[Collected data]

────────────────────────────────────────

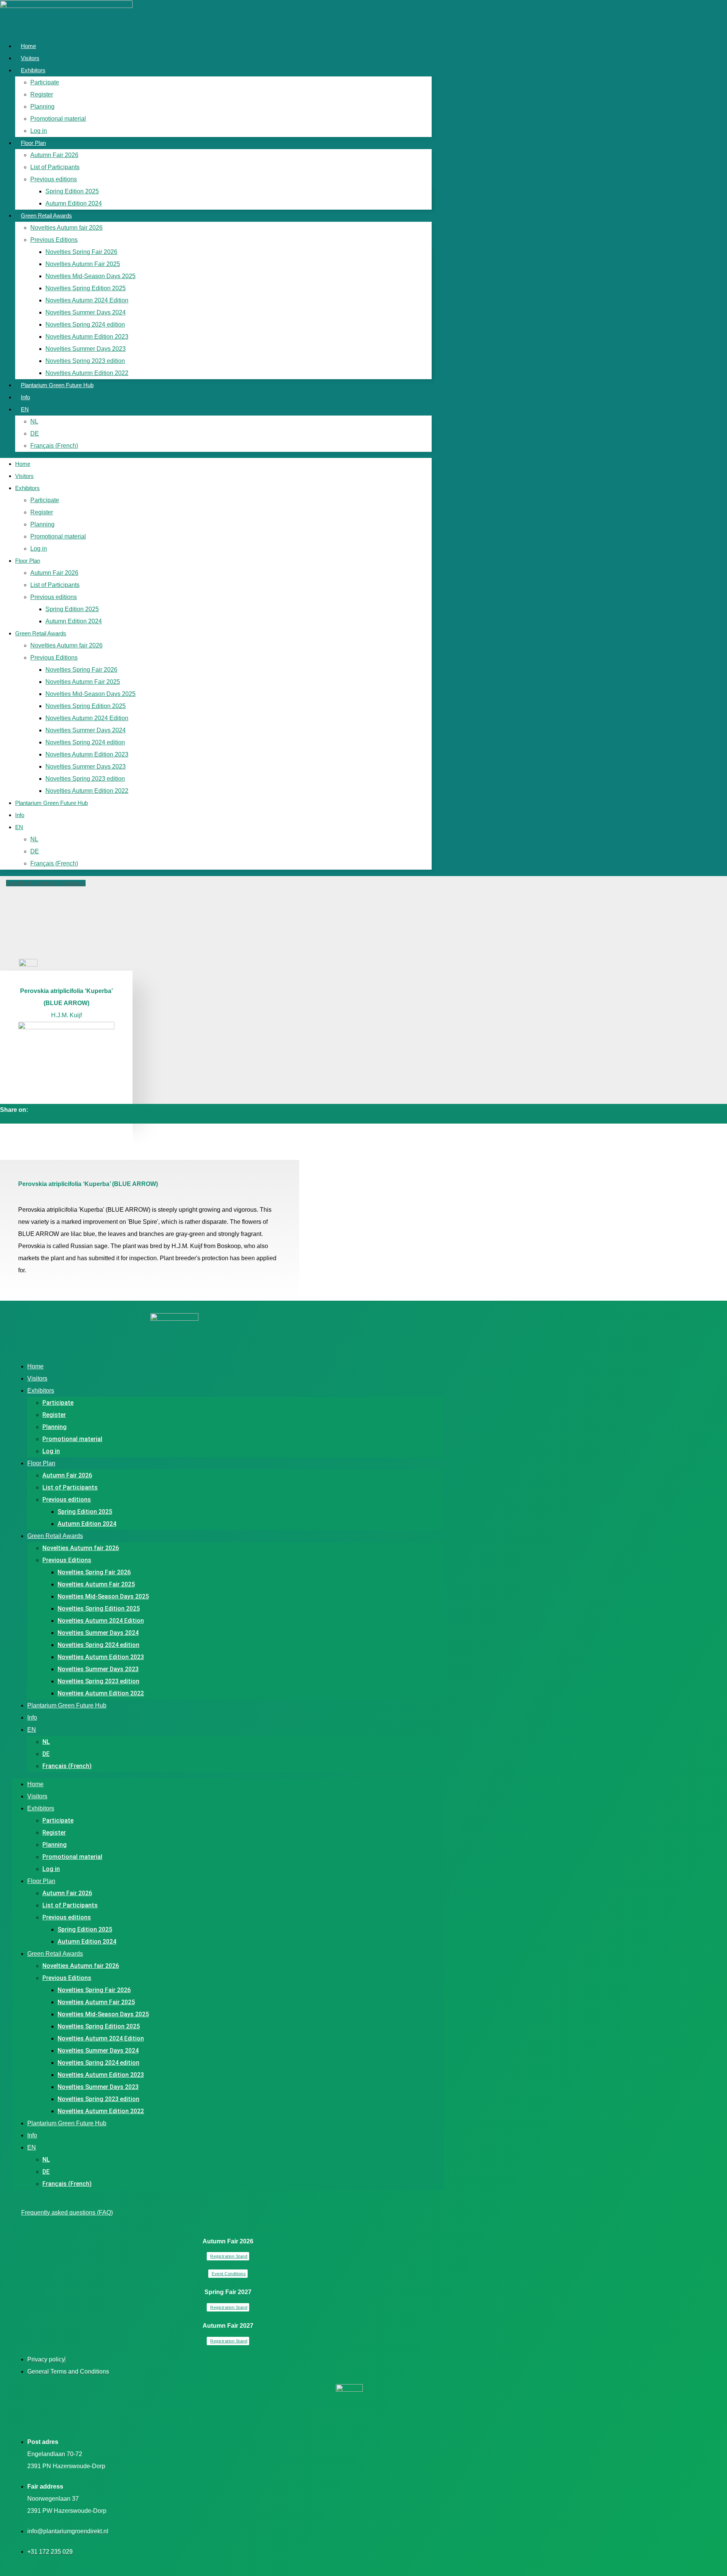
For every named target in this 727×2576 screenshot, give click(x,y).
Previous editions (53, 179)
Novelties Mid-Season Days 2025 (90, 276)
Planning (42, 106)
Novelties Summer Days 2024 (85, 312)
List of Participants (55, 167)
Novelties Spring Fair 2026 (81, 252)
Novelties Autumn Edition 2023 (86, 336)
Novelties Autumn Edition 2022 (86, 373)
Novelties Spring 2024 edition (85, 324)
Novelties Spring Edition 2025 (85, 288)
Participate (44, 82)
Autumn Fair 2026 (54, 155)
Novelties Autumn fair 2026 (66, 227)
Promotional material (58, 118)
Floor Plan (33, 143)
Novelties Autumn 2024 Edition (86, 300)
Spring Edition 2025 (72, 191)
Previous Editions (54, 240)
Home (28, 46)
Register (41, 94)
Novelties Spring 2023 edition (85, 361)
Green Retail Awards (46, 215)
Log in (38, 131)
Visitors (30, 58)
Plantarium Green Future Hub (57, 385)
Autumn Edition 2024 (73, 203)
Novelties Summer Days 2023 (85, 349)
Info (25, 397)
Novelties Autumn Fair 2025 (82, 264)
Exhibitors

────────────────────────────────────────

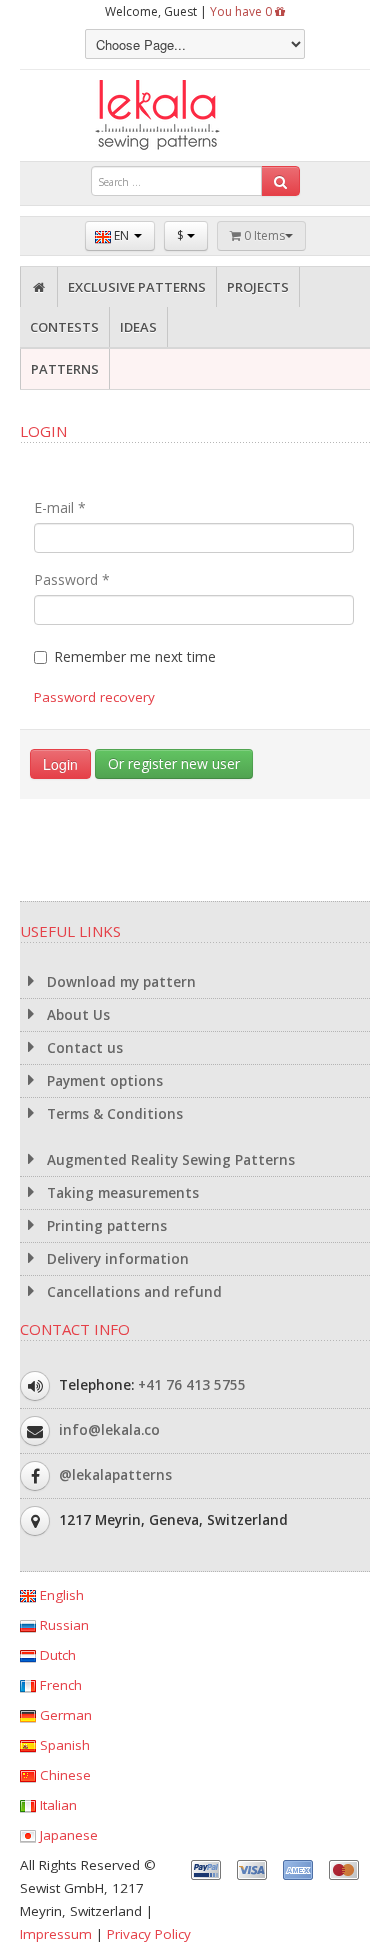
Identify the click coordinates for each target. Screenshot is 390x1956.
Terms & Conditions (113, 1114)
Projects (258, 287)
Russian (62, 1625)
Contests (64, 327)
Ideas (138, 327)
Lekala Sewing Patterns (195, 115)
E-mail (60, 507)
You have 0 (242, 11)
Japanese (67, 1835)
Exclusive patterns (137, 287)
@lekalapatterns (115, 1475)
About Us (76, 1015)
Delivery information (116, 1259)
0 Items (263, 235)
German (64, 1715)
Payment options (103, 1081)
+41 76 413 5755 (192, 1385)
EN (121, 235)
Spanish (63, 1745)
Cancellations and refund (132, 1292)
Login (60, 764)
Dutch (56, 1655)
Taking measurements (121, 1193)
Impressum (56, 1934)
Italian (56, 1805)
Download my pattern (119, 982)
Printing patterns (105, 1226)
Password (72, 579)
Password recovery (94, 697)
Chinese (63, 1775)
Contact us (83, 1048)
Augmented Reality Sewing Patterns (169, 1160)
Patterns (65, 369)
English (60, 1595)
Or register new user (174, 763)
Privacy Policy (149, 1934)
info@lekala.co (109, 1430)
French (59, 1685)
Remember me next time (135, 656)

────────────────────────────────────────

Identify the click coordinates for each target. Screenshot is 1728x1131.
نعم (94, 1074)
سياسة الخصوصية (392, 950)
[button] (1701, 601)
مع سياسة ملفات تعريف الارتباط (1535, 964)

────────────────────────────────────────

◆ WORK ORDER: Only the lines above from the line with "سياسة الخصوصية (392, 950)" to the line with "مع سياسة ملفات تعريف الارتباط (1535, 964)", those two lines included, should be reproduced exactly.

◆ ANSWER BELOW:
سياسة الخصوصية (392, 950)
[button] (1701, 601)
مع سياسة ملفات تعريف الارتباط (1535, 964)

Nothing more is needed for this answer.